Picture BuzzCorp (Many of you won’t have to use too much imagination). They’ve invested significant efforts in developing software and products in an agile manner.
They formed agile teams (but a deeper look shows those are the existing component/functional teams using agile methods)
They manage Features/Stories in JIRA/ADO (but those are the functional slices that these teams can accomplish, rather than useful product slices)
They’ve transformed.
There’s some flow of “stories”, maybe even “features”. 3 questions are asked every day. velocity is counted.
They are doing agile.

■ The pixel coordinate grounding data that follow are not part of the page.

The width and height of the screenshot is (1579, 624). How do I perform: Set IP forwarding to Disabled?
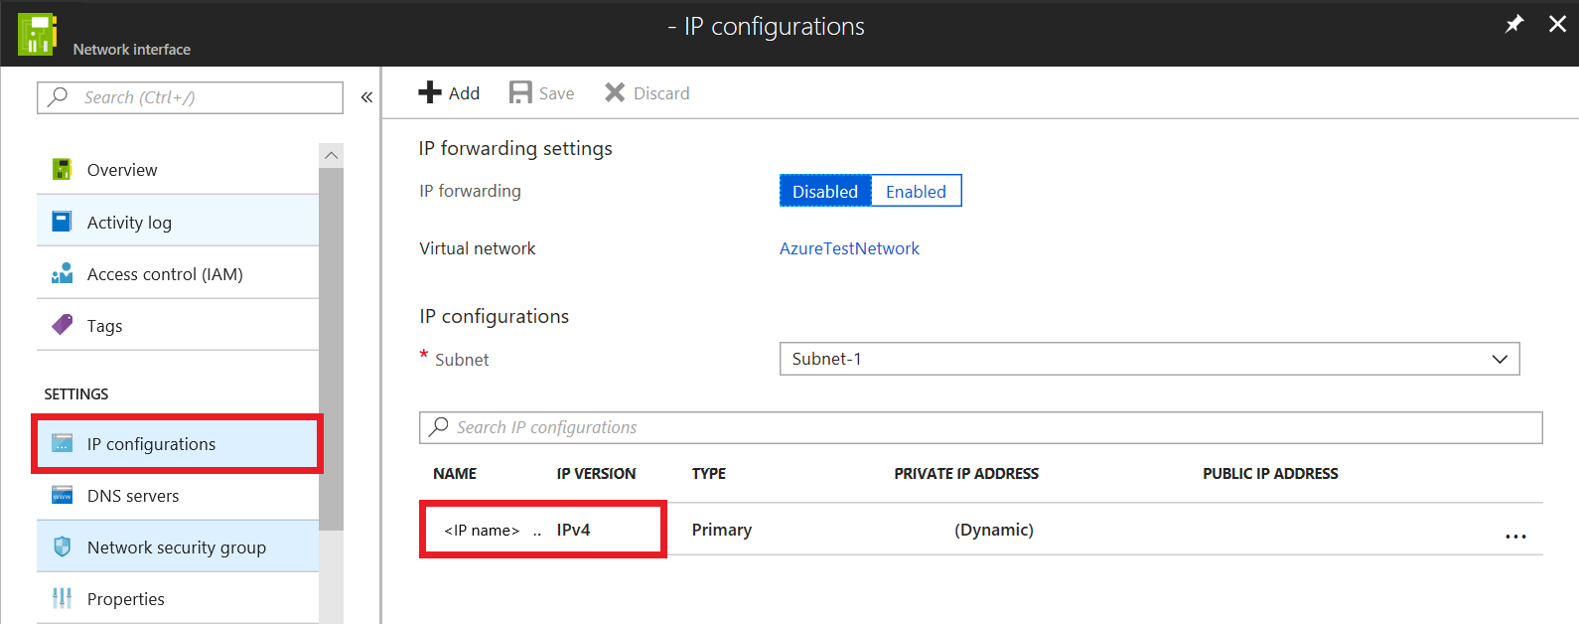(x=824, y=191)
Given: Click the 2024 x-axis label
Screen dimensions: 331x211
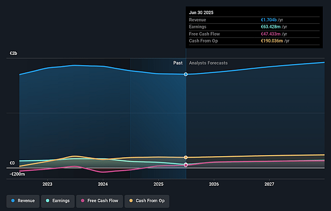Looking at the screenshot, I should pos(103,184).

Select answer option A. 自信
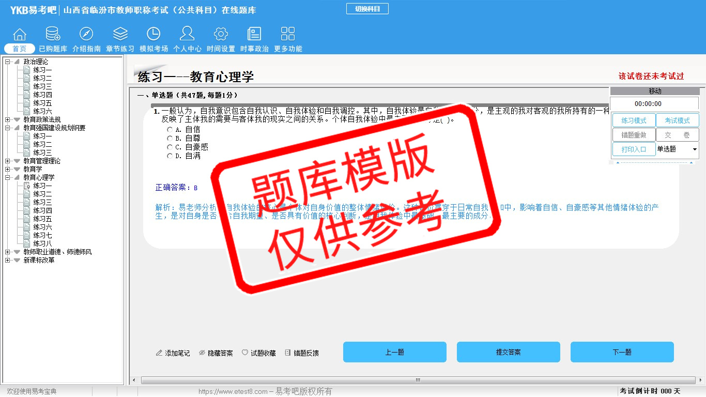click(x=170, y=130)
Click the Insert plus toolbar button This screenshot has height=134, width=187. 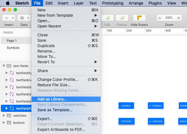tap(9, 18)
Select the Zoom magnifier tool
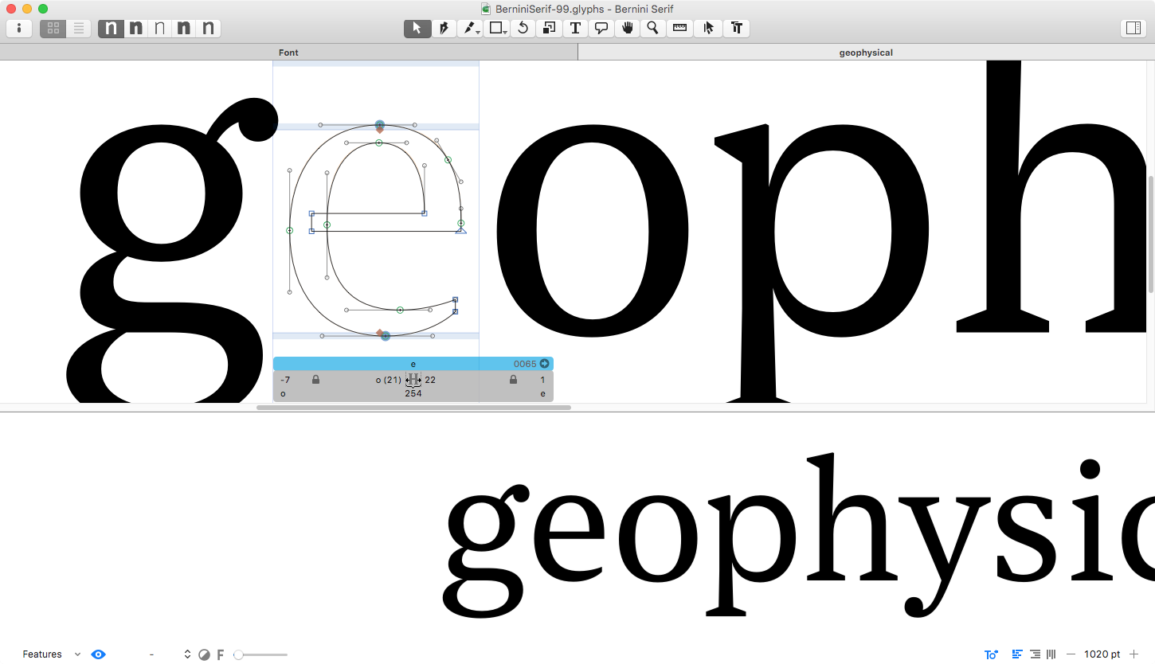Image resolution: width=1155 pixels, height=664 pixels. coord(653,29)
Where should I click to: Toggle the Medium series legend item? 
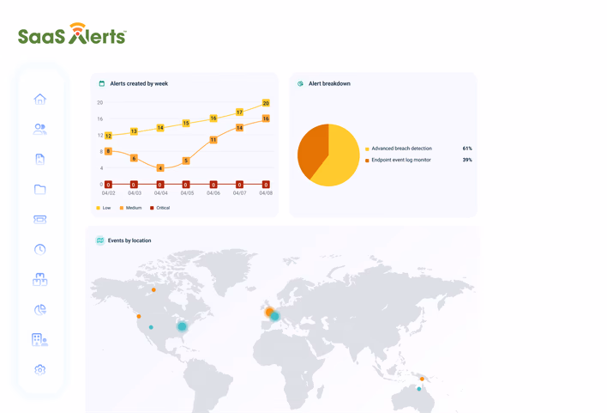[x=131, y=208]
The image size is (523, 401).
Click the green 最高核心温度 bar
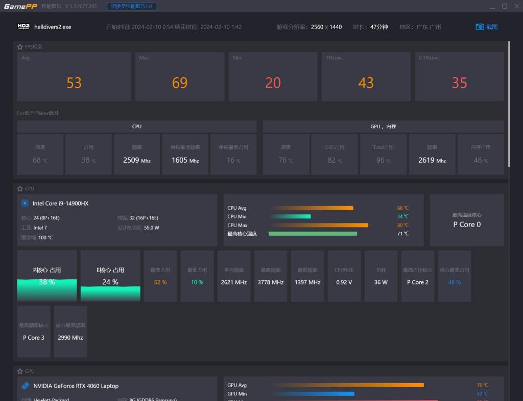pyautogui.click(x=313, y=234)
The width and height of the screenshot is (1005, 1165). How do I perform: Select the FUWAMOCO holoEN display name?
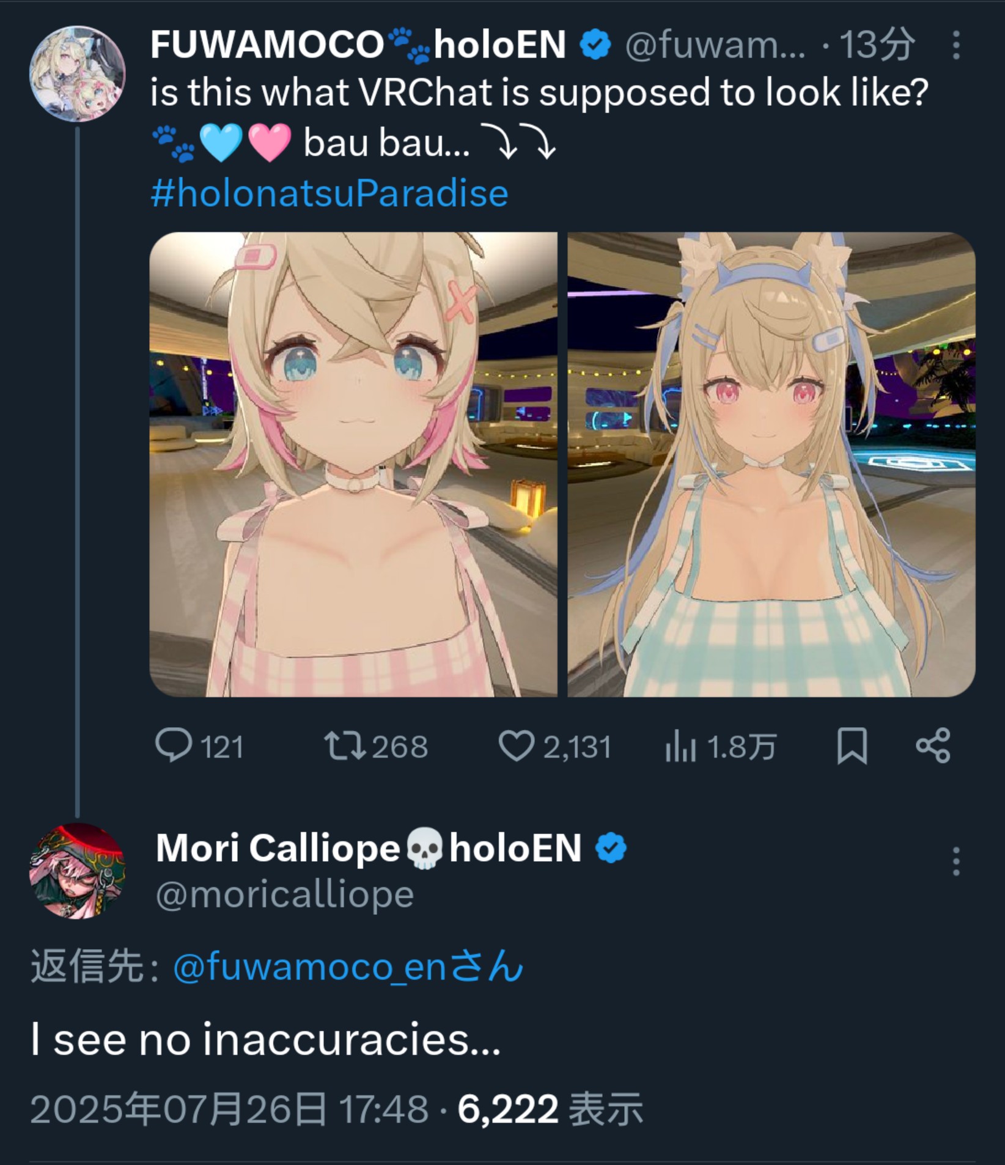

At the team level.
But.
Products still require collaboration across many teams, and typically, many months pass before something potentially valuable is integrated and available for customer feedback, not to say release.
BuzzCorp Product Managers don’t understand why they’re expected to become “Product Owners” of these teams.
So, the engineering/IT organization assigned “Product Owners” (who create stories, manage the backlog, and manage team interactions but don’t own a product or even product-level outcomes).
BuzzCorp adopts an agile scaling framework to help them manage this crazy web of dependencies. (But once again, they ignore the intent and principles and take the easy way out)
BuzzCorp Product leaders think Agile is a sham. They start looking at an alternative.
PS What will happen when they install a product operating model (you can probably guess …)?